Allow me to clarify. I concur, this view really isn’t the most”Lange” Lange to come from Saxony. However, what it is, is a solid complication by a great brand at a really affordable price. And yes, it is manually wound, making no sense if you own 10 high-end watches. But that is not who Lange is targeting with this timepiece, they are targeting the young man or girl (possibly about my age) who wants his or her very first high-end, complex watch. So it should be manually wound — because that’s what enthusiasts want today. Further, anyone whining that this view is”priced too low” is simply living in a universe that doesn’t come close to mine, or I’d imagine the majority of this planet. As soon as I found out that Lange had left a complex calendar opinion under $45,000, I was thrilled!
The previous time I had been this excited? As soon as I found you could buy a fresh Saxonia 37mm for below $15,000. Lange is clearly making a concerted attempt to provide their distinct new luxury watchmaking to more individuals every year, and I know for a fact that the 37mm Saxonia cannot be kept in stock. And what is more, individuals are paying full retail for it instead of pursuing used bits from resellers. I expect exactly the same thing with the yearly calendar — when you create a compelling product and price it appropriately, you produce a much stronger connection with your clients and I’m thrilled to see Lange taking these steps, regardless of what the old guard says.
So there you have it, the 1815 Annual Calendar in A. Lange & Söhne is one of the very wearable and exceptional watches launched this year. While the yearly calendar function is still regarded as a mid-level complication, I think the 1815 elevates it, sporting like a considerably more complex (and far more expensive) watch than it is. Discovering that there are so few yearly calendars on the market, and even fewer worth buying, only sets it apart even more as a watch I not only love but might actually think about purchasing some day.

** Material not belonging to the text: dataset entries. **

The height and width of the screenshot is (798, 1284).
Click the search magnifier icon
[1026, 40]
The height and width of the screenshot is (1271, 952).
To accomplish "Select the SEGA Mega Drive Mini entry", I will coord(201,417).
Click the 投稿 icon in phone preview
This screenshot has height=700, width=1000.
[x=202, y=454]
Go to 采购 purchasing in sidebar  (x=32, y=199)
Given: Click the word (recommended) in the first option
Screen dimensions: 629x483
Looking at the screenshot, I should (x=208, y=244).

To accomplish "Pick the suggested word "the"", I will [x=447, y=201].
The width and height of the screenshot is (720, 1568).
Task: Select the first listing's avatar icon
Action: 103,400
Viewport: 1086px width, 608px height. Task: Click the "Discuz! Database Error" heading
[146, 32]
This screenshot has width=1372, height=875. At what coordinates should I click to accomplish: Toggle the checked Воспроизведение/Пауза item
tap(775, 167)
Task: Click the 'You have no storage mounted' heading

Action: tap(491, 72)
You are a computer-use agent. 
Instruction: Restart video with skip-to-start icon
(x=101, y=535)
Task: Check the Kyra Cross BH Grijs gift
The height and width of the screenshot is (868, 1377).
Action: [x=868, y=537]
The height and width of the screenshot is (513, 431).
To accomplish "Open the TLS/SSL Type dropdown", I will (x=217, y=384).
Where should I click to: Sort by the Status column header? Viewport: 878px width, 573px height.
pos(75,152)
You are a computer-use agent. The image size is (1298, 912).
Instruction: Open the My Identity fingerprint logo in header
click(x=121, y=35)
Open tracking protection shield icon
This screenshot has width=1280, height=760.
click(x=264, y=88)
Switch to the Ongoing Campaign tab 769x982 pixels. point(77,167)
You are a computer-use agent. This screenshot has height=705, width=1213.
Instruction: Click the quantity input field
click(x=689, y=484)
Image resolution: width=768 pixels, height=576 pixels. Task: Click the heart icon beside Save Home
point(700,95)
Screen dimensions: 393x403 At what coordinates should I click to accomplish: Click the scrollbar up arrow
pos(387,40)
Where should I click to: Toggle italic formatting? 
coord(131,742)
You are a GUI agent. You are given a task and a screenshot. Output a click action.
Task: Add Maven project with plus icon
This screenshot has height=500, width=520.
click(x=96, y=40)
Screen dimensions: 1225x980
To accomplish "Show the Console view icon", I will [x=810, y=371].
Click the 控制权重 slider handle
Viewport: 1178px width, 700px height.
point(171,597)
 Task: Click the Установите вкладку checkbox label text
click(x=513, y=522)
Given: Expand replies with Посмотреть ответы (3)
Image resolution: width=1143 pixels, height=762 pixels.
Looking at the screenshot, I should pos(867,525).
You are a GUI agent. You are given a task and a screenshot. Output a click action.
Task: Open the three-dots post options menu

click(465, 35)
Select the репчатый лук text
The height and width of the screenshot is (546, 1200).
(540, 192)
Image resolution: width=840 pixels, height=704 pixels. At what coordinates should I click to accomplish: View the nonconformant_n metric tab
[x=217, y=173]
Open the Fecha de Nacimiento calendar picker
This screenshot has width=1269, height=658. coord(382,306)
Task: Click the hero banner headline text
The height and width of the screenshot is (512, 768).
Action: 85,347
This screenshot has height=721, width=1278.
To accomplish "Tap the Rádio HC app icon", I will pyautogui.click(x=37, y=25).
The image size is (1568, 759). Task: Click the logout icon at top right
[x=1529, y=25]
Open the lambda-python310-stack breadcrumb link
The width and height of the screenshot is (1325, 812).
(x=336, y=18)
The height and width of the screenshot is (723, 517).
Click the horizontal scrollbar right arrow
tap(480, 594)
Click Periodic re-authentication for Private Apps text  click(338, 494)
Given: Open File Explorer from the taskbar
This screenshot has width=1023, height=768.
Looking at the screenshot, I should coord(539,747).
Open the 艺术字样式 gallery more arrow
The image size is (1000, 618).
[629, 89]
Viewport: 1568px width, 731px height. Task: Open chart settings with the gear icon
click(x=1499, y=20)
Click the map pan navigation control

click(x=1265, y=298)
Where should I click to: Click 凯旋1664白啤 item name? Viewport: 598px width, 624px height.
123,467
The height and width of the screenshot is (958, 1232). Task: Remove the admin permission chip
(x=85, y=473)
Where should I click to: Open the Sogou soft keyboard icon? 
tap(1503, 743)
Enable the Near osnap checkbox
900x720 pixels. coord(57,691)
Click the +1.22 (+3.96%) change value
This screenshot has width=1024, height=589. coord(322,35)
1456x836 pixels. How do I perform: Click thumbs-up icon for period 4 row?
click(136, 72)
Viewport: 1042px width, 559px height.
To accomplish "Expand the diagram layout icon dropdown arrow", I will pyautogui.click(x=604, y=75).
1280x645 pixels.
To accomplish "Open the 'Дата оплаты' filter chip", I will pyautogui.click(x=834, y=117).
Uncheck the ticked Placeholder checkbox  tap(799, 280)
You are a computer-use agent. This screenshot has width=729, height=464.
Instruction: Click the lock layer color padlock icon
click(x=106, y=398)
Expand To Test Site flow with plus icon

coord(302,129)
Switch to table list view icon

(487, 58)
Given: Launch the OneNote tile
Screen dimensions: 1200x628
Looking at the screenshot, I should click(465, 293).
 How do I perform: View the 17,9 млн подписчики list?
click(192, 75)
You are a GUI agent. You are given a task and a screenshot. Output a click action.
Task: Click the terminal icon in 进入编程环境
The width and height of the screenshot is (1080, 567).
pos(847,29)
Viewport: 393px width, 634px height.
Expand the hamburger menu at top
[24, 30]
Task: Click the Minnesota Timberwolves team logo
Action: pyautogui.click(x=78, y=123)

This relatively new complication deserves much more credit from collectors and also a lot more attention from watchmakers, especially once you consider that an entry-level modern perpetual calendar begins at almost double the 40,400 cost of this 1815. To put things in perspective, this year’s Patek Philippe reference 5320G perpetual calendar will set you back $81,200 along with the A. Lange & Söhne Langematik Perpetual fetches $84,200 in white gold.
If you’re seeking to break into the world of serious complications without needing broke, this watch is a clear front runner on the market and a watch you need to spend some time with yourself. It has what you want and need, and then a few.